1 1/2 cups black-eyed peas: $0.70
2 bunches collard greens: $5.00
2 strips bacon (pro-rated): $1.50
Pantry items: Olive oil, dried chile, garlic, bay leaves, oregano, thyme, paprika, salt, rice.
Total cost (for 4 portions): $7.20
I make these black-eyed peas with herbs all year round, but on the first of the year they're a must. With rice and greens, you have a complete modest meal (or inexpensive sides for an inexpensive pork shoulder, if you're expecting a carnivorous crowd). Cornbread, which practically makes itself, is another good addition.

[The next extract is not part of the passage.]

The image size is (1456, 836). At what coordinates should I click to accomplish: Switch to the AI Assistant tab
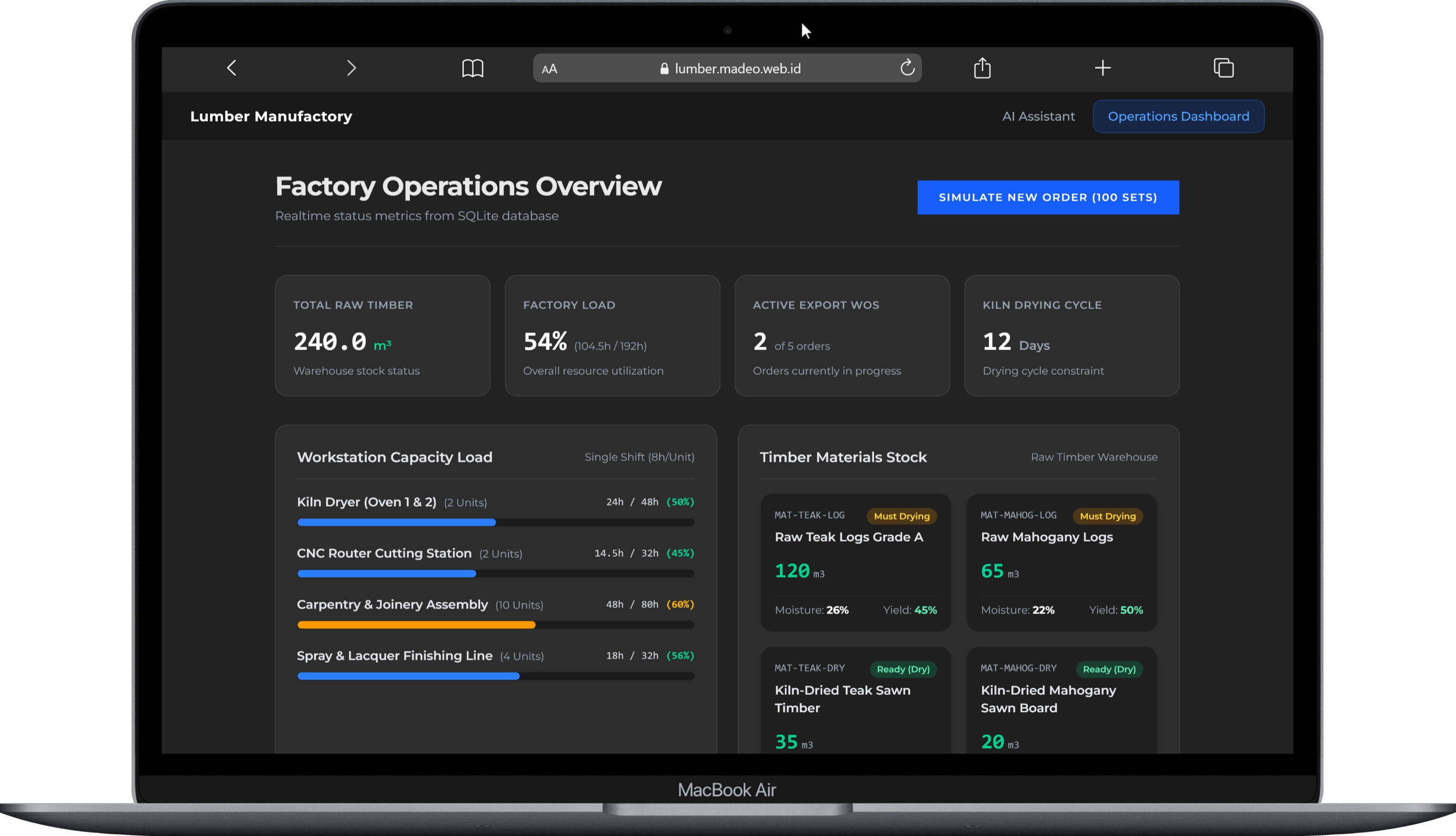tap(1038, 117)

Bunches of collard greens vary so wildly in size that I've specified two, but if you find a large bundle then one should do. (To head off any questions about my shopping list—I eat nice bacon, and it isn't cheap.) Although I didn't grow up eating black-eyed peas and greens on New Year's Day, and I'm not superstitious, I have to admit that the years since I've adopted this tradition have been especially sweet. Why not try it yourself?
Black-Eyed Peas with Herbs
- 1 1/2 cups dried black-eyed peas
- 2 tablespoons olive oil
- 1 whole dried hot red chile
- 3 garlic cloves, peeled and finely chopped
- 2 bay leaves
- 1 teaspoon dried oregano
- 1/2 teaspoon dried thyme
- 1 teaspoon paprika
- 1 teaspoon salt
Pick over the black-eyed peas, wash, and drain. In a large pot, bring the peas and 4 1/2 cups water to a boil. Cover, turn the heat to low, and simmer gently until the peas are tender. The time this takes can vary greatly, from 20 to 40 minutes or more, so start checking early.
Put the oil in a large frying pan or deep saucepan and heat over a medium-high flame. When hot, add the chile and stir once; then add the garlic and stir once. Pour the black-eyed peas with all their cooking liquid into the pan of oil and add the bay leaves, oregano, thyme, paprika, and salt. Stir to mix and bring to a simmer. Simmer gently, uncovered, on low heat for 20 minutes. Serve hot.